§ Request: Output the listing below verbatim, line for line, with no changes.

§ Element-locating records:
## start
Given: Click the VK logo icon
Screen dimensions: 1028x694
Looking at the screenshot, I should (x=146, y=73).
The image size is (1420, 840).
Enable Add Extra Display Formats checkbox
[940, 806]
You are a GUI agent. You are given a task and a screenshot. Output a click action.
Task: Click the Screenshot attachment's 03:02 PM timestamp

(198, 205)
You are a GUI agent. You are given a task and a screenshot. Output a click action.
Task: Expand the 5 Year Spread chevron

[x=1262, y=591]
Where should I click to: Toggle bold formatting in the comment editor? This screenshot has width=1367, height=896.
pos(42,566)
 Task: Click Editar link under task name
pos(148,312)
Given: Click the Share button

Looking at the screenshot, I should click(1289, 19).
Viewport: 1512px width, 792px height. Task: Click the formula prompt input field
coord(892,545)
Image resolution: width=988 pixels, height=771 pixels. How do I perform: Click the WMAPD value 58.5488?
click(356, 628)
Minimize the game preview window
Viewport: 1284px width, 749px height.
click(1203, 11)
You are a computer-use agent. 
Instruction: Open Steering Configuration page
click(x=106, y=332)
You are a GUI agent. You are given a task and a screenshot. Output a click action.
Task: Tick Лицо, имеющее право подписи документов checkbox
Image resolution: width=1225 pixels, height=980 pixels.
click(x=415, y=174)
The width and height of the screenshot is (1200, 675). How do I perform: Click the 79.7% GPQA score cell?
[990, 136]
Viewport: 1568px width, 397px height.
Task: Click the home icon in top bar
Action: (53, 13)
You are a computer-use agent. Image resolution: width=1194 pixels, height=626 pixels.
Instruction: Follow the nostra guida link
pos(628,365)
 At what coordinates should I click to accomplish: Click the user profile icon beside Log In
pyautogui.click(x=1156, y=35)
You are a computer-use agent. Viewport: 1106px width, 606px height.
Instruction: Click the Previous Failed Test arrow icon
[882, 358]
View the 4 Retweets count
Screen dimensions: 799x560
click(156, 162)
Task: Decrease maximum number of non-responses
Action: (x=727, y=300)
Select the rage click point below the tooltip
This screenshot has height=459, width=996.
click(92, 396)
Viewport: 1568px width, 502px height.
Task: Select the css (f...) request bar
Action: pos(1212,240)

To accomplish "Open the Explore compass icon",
## end
§ Expected answer:
Given: Click the VK logo icon
Screen dimensions: 1028x694
Looking at the screenshot, I should (x=146, y=73).
The image size is (1420, 840).
Enable Add Extra Display Formats checkbox
[940, 806]
You are a GUI agent. You are given a task and a screenshot. Output a click action.
Task: Click the Screenshot attachment's 03:02 PM timestamp

(198, 205)
You are a GUI agent. You are given a task and a screenshot. Output a click action.
Task: Expand the 5 Year Spread chevron

[x=1262, y=591]
Where should I click to: Toggle bold formatting in the comment editor? This screenshot has width=1367, height=896.
pos(42,566)
 Task: Click Editar link under task name
pos(148,312)
Given: Click the Share button

Looking at the screenshot, I should click(1289, 19).
Viewport: 1512px width, 792px height. Task: Click the formula prompt input field
coord(892,545)
Image resolution: width=988 pixels, height=771 pixels. How do I perform: Click the WMAPD value 58.5488?
click(356, 628)
Minimize the game preview window
Viewport: 1284px width, 749px height.
click(1203, 11)
You are a computer-use agent. 
Instruction: Open Steering Configuration page
click(x=106, y=332)
You are a GUI agent. You are given a task and a screenshot. Output a click action.
Task: Tick Лицо, имеющее право подписи документов checkbox
Image resolution: width=1225 pixels, height=980 pixels.
click(x=415, y=174)
The width and height of the screenshot is (1200, 675). How do I perform: Click the 79.7% GPQA score cell?
[990, 136]
Viewport: 1568px width, 397px height.
Task: Click the home icon in top bar
Action: (53, 13)
You are a computer-use agent. Image resolution: width=1194 pixels, height=626 pixels.
Instruction: Follow the nostra guida link
pos(628,365)
 At what coordinates should I click to accomplish: Click the user profile icon beside Log In
pyautogui.click(x=1156, y=35)
You are a computer-use agent. Viewport: 1106px width, 606px height.
Instruction: Click the Previous Failed Test arrow icon
[882, 358]
View the 4 Retweets count
Screen dimensions: 799x560
click(156, 162)
Task: Decrease maximum number of non-responses
Action: (x=727, y=300)
Select the rage click point below the tooltip
This screenshot has height=459, width=996.
click(92, 396)
Viewport: 1568px width, 502px height.
Task: Select the css (f...) request bar
Action: pos(1212,240)

To accomplish "Open the Explore compass icon",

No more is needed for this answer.